3. While mostly not new information, the case also outlines Elon's continued contempt of the SEC/regulators in much detail. He also notes that his Twitter sitter frequently does not review his tweets before he sends them (despite being required to do so)
4. MS has a wide relationship with Musk, being key in the block as well as the acq. and financing. MS is keen to maintain the relationship to possibly take Musk co's public. Musk has sought to fire others for perceived betrayals inc. a Cooley LLP lawyer that worked for the SEC
To Conclude: In my view this document has shown the emperor has no clothes more than anything before. Elon/Birchall showed intentional neglect of laws/regulations despite continued warnings, intentional market manipulation and confirmation of Birchall's roles in his companies.
$TSLA $TSLAQ One has to ask if Birchall/Elon have such blatant disregard of rules/regulations how they also view accounting standards, company perimeters/intra-company dealings. The first card in the house of cards has fallen.
It makes you wonder if the real reason he wants 25% / more voting power is because he cannot risk losing his board.

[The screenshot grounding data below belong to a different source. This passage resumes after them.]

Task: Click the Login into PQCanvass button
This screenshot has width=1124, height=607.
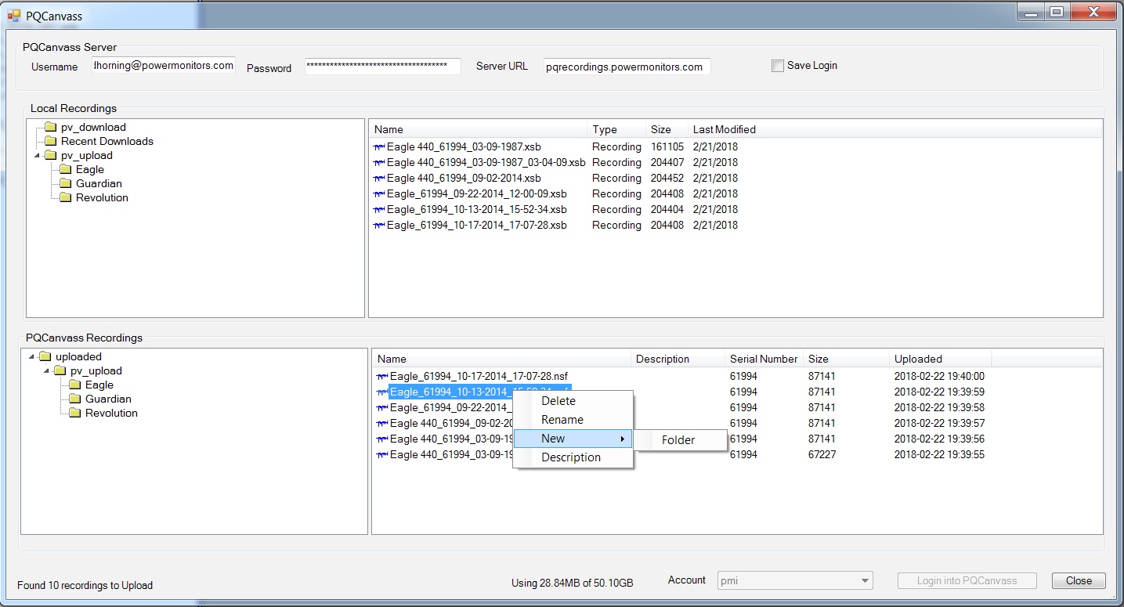Action: (967, 580)
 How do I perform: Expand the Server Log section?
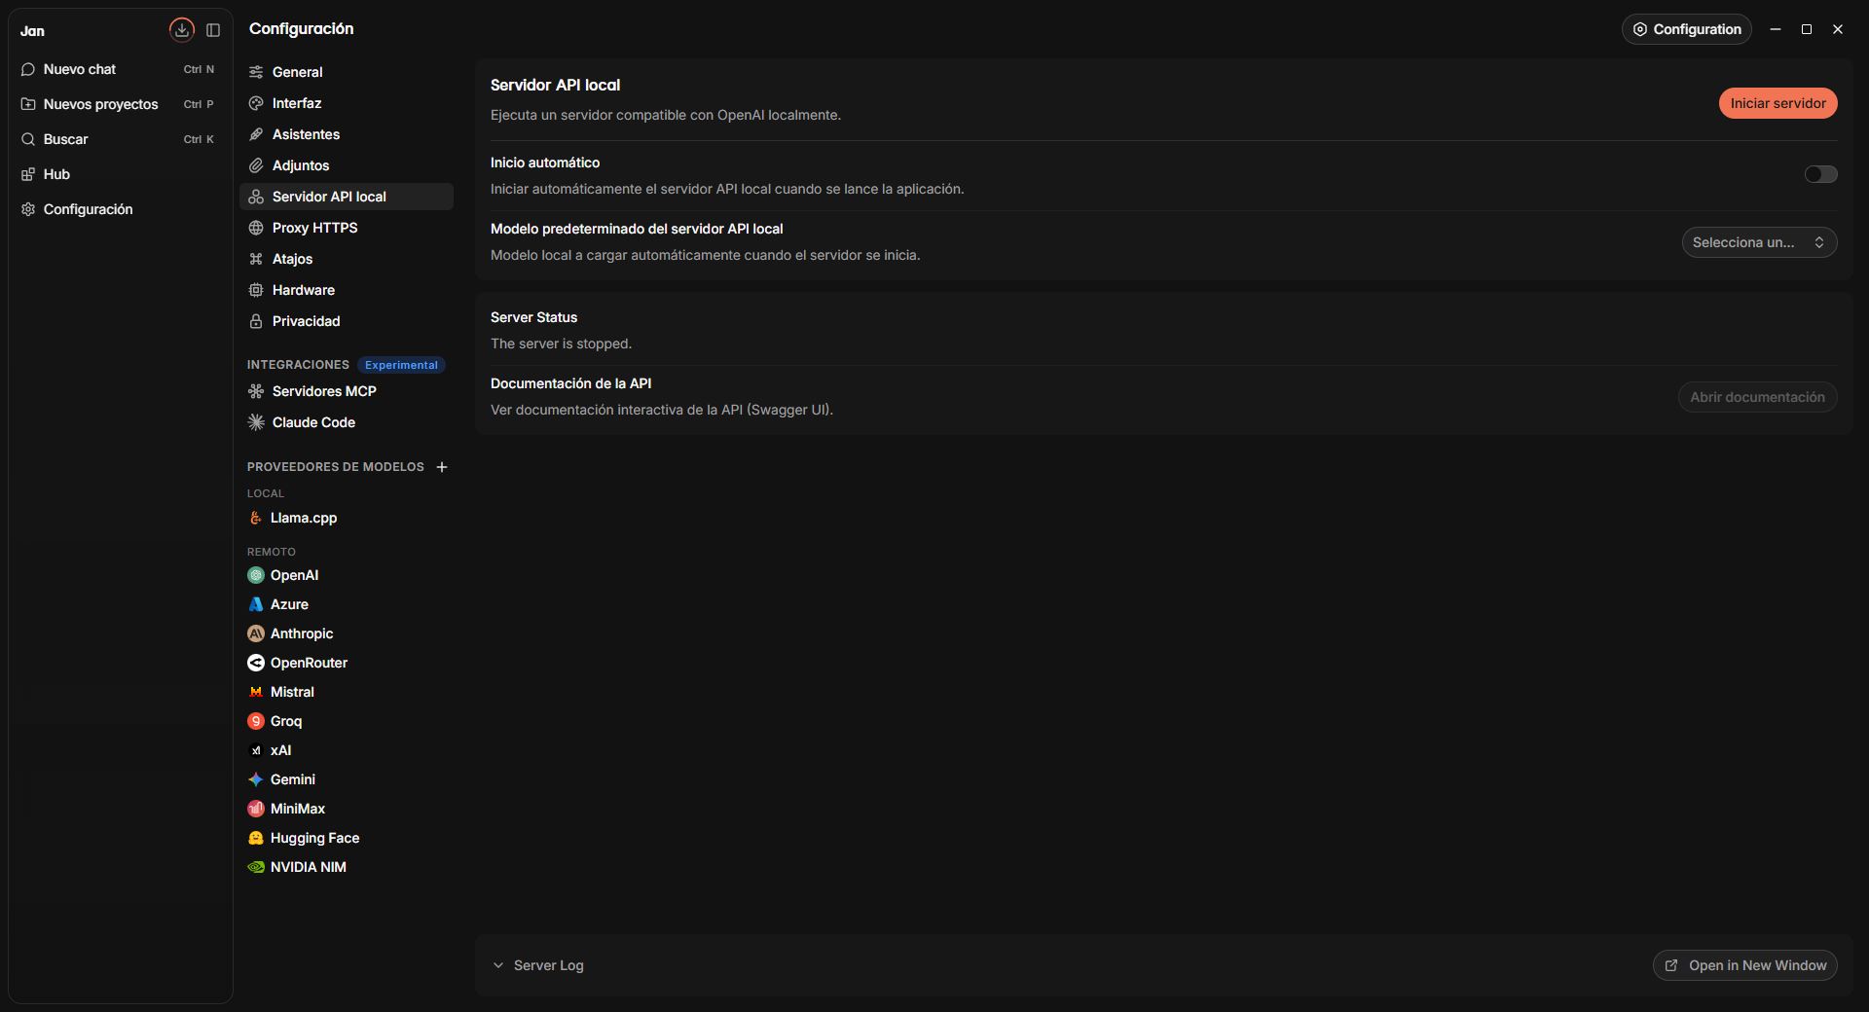pos(538,965)
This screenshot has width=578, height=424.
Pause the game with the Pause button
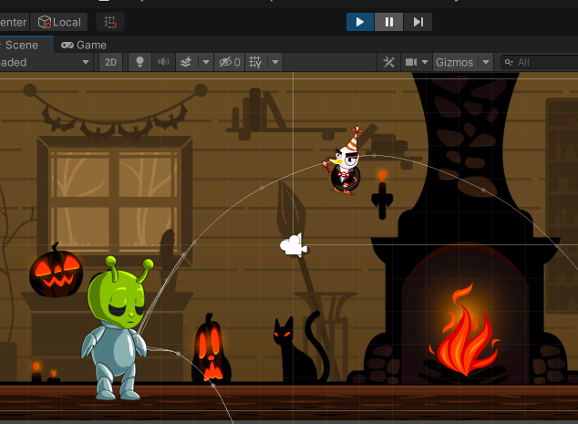pos(389,22)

Independent directors who might discover the major accounting issues at Tesla as described in my longer thread. Makes a lot more sense
And ask questions why signs of financial distress / liquidity issues show up at Musk entities. X not paying critical suppliers & rent, SpaceX had liens placed against them for not paying vendors, Tesla laying off 20% of workforce and recent 1% APR offers = selling cars at a loss.
Could it be the empire just relies on perpetually raising more capital? Is Elon under pressure from investors on this point and that's why he denied SpaceX/xAI raising earlier in the year? Ask why.